蹲や役石も緑の苔に覆われ、太古の昔からそこに存在していたかのような表情を見せてくれます。敷地内に流れる川や山の湿気・そこに周囲を覆うことで直射日光を避けながらも適度な日が差し込み、苔を生育させます。この部分は枯れ流れになっている現在の景色も美しいのですが、降雨時や儀式の際には水を流すことも可能で違った表情を見せてくれます。

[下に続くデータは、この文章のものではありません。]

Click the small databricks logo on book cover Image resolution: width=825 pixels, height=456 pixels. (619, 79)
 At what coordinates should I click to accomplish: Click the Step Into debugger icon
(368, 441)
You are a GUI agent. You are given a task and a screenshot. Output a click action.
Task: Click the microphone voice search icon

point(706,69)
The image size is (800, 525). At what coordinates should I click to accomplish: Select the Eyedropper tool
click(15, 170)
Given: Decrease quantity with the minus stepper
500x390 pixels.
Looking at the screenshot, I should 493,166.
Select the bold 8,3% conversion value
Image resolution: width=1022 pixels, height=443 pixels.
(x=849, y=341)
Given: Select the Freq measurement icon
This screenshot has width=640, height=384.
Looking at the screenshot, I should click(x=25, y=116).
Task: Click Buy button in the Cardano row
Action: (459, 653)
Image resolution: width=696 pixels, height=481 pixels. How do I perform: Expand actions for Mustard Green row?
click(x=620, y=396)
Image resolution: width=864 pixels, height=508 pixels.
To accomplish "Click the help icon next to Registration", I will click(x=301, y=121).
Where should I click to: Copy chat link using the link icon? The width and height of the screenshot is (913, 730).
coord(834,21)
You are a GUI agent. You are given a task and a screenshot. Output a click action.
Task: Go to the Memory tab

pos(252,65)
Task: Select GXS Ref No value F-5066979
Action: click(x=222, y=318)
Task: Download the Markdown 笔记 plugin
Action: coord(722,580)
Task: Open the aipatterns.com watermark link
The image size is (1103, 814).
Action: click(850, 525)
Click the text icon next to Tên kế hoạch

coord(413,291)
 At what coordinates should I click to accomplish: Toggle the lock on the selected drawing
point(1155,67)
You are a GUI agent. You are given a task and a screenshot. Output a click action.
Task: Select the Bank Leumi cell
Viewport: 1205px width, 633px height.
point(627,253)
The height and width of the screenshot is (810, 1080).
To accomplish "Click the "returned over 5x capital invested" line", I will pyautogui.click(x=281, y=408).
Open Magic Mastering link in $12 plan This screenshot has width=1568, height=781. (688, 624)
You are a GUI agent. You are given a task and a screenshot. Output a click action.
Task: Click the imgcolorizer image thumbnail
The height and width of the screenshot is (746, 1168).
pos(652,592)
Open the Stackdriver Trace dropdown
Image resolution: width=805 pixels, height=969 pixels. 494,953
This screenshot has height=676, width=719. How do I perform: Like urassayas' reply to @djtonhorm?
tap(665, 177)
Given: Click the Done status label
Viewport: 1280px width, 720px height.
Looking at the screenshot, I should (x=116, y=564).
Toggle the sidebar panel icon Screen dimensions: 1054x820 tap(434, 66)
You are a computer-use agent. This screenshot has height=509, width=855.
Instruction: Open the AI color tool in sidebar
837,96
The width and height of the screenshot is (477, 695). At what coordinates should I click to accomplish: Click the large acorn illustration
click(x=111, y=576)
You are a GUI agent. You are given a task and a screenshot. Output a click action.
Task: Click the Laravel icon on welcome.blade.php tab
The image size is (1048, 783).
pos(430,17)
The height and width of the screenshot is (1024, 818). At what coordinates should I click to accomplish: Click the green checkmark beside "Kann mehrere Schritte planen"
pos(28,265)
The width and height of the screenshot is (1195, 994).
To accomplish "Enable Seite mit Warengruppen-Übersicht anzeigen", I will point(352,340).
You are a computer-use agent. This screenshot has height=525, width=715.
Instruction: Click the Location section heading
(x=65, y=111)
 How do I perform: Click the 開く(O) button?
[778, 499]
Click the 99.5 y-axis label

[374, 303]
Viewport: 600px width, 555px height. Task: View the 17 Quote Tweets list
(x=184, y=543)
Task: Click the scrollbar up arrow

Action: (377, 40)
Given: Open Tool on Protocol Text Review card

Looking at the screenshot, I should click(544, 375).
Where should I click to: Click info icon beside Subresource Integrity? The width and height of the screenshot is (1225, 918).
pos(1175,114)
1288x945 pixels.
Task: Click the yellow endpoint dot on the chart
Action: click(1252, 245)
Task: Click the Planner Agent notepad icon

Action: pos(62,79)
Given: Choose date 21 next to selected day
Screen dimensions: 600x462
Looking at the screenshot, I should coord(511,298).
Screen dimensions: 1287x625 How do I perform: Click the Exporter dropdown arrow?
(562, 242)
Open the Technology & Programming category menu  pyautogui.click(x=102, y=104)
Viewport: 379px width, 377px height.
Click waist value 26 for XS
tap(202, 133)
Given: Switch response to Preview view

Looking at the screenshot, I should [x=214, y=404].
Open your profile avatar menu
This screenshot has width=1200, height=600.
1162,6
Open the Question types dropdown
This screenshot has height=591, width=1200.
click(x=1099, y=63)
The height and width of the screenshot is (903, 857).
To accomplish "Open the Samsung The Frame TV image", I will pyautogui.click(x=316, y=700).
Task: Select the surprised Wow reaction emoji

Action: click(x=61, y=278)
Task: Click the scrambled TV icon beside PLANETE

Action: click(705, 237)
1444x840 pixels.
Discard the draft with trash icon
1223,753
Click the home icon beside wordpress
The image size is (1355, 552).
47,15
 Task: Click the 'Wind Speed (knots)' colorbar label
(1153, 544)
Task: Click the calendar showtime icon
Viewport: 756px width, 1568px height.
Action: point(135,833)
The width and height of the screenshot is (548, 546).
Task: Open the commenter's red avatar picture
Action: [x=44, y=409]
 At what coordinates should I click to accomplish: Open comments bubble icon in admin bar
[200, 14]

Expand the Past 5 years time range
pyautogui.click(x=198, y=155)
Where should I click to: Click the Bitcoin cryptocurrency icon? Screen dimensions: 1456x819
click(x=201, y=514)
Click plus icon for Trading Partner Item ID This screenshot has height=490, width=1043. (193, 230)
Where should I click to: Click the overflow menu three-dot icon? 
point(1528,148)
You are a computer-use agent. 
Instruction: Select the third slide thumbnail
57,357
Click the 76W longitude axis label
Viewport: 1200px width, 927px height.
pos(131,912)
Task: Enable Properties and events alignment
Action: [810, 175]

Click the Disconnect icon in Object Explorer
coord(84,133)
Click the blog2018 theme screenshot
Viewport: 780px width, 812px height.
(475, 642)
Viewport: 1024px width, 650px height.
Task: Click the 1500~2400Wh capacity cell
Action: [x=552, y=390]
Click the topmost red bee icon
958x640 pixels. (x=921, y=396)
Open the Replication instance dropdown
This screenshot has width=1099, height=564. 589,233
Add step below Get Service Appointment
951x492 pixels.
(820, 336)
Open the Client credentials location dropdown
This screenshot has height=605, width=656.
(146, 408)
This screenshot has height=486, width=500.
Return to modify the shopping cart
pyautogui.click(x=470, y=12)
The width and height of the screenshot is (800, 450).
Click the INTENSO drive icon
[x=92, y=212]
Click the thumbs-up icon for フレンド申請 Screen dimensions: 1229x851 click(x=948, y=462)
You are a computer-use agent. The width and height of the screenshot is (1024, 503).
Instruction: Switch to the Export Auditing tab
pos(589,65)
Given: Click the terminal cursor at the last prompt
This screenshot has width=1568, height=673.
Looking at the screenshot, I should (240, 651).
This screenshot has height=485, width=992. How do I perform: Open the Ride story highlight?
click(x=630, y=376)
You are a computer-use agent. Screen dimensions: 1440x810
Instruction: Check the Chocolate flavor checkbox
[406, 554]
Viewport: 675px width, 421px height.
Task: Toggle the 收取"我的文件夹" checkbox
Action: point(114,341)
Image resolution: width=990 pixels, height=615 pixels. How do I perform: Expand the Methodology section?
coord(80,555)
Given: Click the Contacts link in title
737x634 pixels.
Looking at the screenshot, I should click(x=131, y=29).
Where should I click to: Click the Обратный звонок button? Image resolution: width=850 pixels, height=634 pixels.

茶庭を堪能した後は、本日の仕事に入ります。茅山荘は周囲を雑木や竹林に覆われた緑溢れる環境に建てられていることは先にも述べましたが、昨年の台風の影響で荒れてしまっているため、その箇所の整備を行います。竹林は人によって管理されることで成り立つため、手を入れていくことは必要不可欠です。
倒れた竹を運ぶことはもちろん、今後成長によって周囲に悪影響を及ぼしかねない竹も伐採していきます。放っておくとこのように台風などで倒れ、景観を乱すばかりか、あちこちへと広がっていき自然環境を改悪してしまう可能性もあるため、適宜間引き広がりすぎないように管理していくことが大切です。今回伐採したのは、孟宗竹で日本に存在する竹の中では最も大きくなる竹です。67年に1回花が咲くと言われていますが私はまだ、花を見たことはありません。計算上では一生に一回は見ることができそうなので、これからですね。
作業を終え、名残惜しく見返した地山荘へのアプローチ。また来いよ、と枝を広げた木々が言ってくれているかのようです。
久しぶりに懐かしく、逞しい庭師の面々を拝見でき、充実した一日となりました。
私も、ここから頑張っていきます。